As much as a fifth of the $15 billion will be raised through debt-for-nature swaps, Sberna said. The instruments allow sovereign issuers to refinance existing debt in exchange for nature conservation pledges. The first beneficiaries are likely to be Kenya, Tanzania and Mozambique, he said. 

The program, which was first announced at the COP26 climate summit in Glasgow in 2021, is the latest to tap debt-for-nature swaps to fund ocean preservation and sustainable development. 

Deals arranged by Credit Suisse and Bank of America Corp. in partnership with US nonprofit The Nature Conservancy have helped refinance over $1 billion in debt for Belize, Barbados and Gabon. In May, Ecuador swapped $1.6 billion of bonds for a new $656 million loan to raise money for conservation. 

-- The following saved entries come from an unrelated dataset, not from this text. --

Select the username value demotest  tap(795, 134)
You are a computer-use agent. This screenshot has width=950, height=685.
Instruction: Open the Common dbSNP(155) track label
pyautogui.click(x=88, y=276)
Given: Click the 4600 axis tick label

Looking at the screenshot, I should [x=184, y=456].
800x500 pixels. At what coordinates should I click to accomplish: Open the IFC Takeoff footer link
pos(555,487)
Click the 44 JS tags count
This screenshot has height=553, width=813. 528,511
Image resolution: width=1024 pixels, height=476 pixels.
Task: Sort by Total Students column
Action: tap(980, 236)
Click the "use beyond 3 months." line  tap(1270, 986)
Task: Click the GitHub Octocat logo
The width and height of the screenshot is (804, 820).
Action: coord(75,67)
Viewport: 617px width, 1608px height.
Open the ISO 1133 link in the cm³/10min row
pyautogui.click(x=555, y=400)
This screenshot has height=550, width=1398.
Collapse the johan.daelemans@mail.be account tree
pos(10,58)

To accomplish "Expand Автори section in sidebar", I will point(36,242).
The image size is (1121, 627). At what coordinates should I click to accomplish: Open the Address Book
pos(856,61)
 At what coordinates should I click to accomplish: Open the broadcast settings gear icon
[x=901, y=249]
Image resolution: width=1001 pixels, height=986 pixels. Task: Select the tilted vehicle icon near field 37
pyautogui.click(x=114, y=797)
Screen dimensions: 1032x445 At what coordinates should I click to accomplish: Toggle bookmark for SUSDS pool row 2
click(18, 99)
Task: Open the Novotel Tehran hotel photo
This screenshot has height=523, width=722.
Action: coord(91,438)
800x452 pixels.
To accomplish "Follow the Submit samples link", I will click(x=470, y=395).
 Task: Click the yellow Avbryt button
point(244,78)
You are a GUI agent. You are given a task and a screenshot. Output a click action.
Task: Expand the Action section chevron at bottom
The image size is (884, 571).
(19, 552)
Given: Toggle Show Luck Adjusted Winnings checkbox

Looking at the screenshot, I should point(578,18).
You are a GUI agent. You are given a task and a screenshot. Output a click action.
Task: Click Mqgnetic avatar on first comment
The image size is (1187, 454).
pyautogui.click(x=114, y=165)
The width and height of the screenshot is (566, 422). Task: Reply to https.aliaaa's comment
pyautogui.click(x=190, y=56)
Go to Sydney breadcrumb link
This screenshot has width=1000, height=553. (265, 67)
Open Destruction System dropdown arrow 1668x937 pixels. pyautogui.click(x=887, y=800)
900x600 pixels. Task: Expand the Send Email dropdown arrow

Debt-for-nature swaps are gaining traction, with Barclays Plc analysts estimating the market could reach $800 billion. Banks meanwhile are vying to arrange the deals, which yield lucrative fees and can bolster a firm’s ESG credentials. 

Still, some debt experts and climate activists have questioned the cost and opacity of such deals. And this week, the International Capital Market Association suggested such bonds probably don’t merit the “blue” label under which they’ve often been marketed, citing their new guidelines.

The initial $100 million in funding for the Indian Ocean project came from groups including the IUCN, the World Wide Fund for Nature, Irish Aid and agencies of the French and German governments. Bloomberg Philanthropies also contributed to the project. Sberna declined to identify the source of the $200 million that’s now in the pipeline. 

The goal had initially been to unveil the project preparation facility at the COP28 climate summit that starts in Dubai at the end of November. But the timeline has now been pushed back into next year, he said.

“The commitments are of course for the debt financial swaps to happen,” Sberna said.

The initiative aims to protect 30% of the ocean area across the nations in the pact. It also aims to safeguard and restore biodiversity, sequester at least 100 million tons of carbon by 2030, and develop a sustainable ocean-based economy for 70 million people in coastal communities. Mangrove swamps, seagrass meadows and coral reefs will be targeted for protection.